Ashley DeVito built program, relationships during 7 seasons with Penn Hills girls soccer
Sunday, June 12, 2022 | 9:01 AM
Dayvona Hogan enjoyed being able to keep her eyes on the varsity girls soccer team’s practice while she played for the Linton Middle School team. Hogan would wait until practice ended and eagerly wander over to talk to varsity coach Ashley DeVito.
There was a natural curiosity for Hogan, who didn’t come up through the club soccer ranks, about how to become a varsity player. Hogan got into the sport spontaneously. She decided to start playing in seventh grade because her friends did.
In fact, Hogan had never played an organized sport at any level.

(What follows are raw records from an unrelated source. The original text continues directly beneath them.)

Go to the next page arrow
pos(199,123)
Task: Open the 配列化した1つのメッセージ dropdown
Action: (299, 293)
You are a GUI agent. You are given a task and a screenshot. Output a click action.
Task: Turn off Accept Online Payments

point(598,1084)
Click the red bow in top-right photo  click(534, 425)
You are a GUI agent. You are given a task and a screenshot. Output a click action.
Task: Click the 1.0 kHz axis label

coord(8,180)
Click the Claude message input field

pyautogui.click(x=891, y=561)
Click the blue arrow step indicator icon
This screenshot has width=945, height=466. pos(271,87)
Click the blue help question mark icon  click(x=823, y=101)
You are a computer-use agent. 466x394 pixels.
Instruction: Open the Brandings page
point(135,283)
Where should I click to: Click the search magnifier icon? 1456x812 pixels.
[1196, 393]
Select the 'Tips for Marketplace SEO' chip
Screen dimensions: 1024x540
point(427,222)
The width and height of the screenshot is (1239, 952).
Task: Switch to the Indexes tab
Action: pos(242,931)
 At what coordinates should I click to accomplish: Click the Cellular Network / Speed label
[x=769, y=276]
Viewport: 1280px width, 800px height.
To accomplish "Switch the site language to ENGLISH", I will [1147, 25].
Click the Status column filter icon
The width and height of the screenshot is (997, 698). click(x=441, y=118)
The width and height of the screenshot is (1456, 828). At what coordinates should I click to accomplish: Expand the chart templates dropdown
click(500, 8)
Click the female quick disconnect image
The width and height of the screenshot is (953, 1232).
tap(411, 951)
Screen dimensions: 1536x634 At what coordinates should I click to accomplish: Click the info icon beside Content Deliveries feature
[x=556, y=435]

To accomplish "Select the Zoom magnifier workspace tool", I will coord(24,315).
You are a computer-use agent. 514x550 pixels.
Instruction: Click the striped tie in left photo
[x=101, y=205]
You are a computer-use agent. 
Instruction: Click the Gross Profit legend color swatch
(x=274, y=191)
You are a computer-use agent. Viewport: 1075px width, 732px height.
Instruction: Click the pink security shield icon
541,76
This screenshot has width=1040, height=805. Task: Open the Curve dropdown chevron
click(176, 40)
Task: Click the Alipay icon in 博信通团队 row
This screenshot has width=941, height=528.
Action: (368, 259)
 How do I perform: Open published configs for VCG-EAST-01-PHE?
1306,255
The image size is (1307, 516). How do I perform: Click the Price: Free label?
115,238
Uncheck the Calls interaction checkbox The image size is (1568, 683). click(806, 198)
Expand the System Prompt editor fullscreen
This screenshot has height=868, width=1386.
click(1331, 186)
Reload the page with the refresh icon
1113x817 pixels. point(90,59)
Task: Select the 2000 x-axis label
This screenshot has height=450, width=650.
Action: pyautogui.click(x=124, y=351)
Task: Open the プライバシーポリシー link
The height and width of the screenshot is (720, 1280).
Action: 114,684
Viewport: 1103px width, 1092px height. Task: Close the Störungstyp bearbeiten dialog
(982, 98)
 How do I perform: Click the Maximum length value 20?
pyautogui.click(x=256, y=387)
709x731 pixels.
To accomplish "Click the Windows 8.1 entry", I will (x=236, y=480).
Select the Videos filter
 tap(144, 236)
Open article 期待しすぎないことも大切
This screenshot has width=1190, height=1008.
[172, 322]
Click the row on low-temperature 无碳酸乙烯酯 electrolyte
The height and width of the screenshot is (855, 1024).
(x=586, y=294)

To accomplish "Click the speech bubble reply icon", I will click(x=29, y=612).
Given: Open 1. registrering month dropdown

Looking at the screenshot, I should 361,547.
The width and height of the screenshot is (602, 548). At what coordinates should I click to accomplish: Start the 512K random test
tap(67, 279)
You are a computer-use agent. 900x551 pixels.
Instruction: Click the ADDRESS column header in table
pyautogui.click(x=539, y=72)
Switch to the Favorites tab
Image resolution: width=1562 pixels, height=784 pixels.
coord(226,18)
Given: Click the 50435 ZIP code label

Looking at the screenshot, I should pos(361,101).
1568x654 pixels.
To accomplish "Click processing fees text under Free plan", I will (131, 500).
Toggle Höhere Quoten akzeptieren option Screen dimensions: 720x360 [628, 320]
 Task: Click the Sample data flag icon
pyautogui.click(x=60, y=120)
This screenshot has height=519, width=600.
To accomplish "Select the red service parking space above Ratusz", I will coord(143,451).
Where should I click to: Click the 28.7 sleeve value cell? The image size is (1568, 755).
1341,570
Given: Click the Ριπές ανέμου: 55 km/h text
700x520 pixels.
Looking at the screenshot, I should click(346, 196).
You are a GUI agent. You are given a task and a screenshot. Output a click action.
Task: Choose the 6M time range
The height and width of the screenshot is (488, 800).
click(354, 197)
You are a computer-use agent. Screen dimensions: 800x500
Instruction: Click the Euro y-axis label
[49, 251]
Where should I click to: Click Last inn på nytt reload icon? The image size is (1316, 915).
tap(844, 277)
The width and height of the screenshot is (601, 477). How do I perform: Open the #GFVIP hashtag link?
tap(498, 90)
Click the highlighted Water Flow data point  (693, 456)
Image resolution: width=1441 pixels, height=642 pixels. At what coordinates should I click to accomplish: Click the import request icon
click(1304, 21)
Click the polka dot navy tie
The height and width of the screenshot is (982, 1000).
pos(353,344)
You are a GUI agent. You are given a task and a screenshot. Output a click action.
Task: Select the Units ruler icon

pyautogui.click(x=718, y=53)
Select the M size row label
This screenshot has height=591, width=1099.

“I was always excited to talked to Ashley after practice,” said Hogan, who graduated in 2020 and now attends Slippery Rock. “She would always tell me to not worry about people having more experience than you. There are a lot of girls who didn’t have any experience that turned out just as good.”
Cultivating players such as Hogan became a hallmark of DeVito’s tenure. DeVito, who announced she is stepping down from the program after seven seasons in charge, was always trying to create an atmosphere where everyone felt comfortable.
That environment helped Penn Hills find consistent success. During DeVito’s tenure, the Indians made the playoffs and had winning records during her last two seasons. Penn Hills went 9-8-1 last season before losing to Mars in the first round of the WPIAL Class 3A playoffs. The Indians went 6-5-1 in section play, which was the first time DeVito had a winning section record.
The Indians compiled a 44-76-3 record during DeVito’s tenure, including four trips to the district playoffs. DeVito took the job right after graduating from Edinboro.
In addition to the on-the-field accomplishments, she is proud of how the program did fundraising to have the field at Linton Middle School named after Nate Ferraco. Ferraco was a Penn Hills graduate and student at Geneva College when he died in a 2016 car accident.
“It’s been incredible,” said DeVito, who is also a Penn Hills graduate. “It was tough being a young female coach. I faced some hardships with referees, opposing coaches and the parents of players. But it was nice being younger. I knew the girls’ limits. I pushed hard to get the best out of everyone. I had high expectations and knew we were capable of winning.”
DeVito said she volunteered to help search for the next coach for the program. She is stepping down to focus on her career.
DeVito is an assistant principal at Propel Braddock Hills High School and also pursuing her doctorate at Point Park.
“I got my first job as an assistant principal right before the soccer season last year,” DeVito said. “I wanted to see if I could manage both. It was a lot of hours, and I sacrificed a lot of hours from myself and my career.”
When DeVito took over the program at Penn Hills, she was 22. Brittney Anglin wasn’t sure what to think when she first saw her new coach. DeVito was Anglin’s sister’s age, and she didn’t listen to her sister.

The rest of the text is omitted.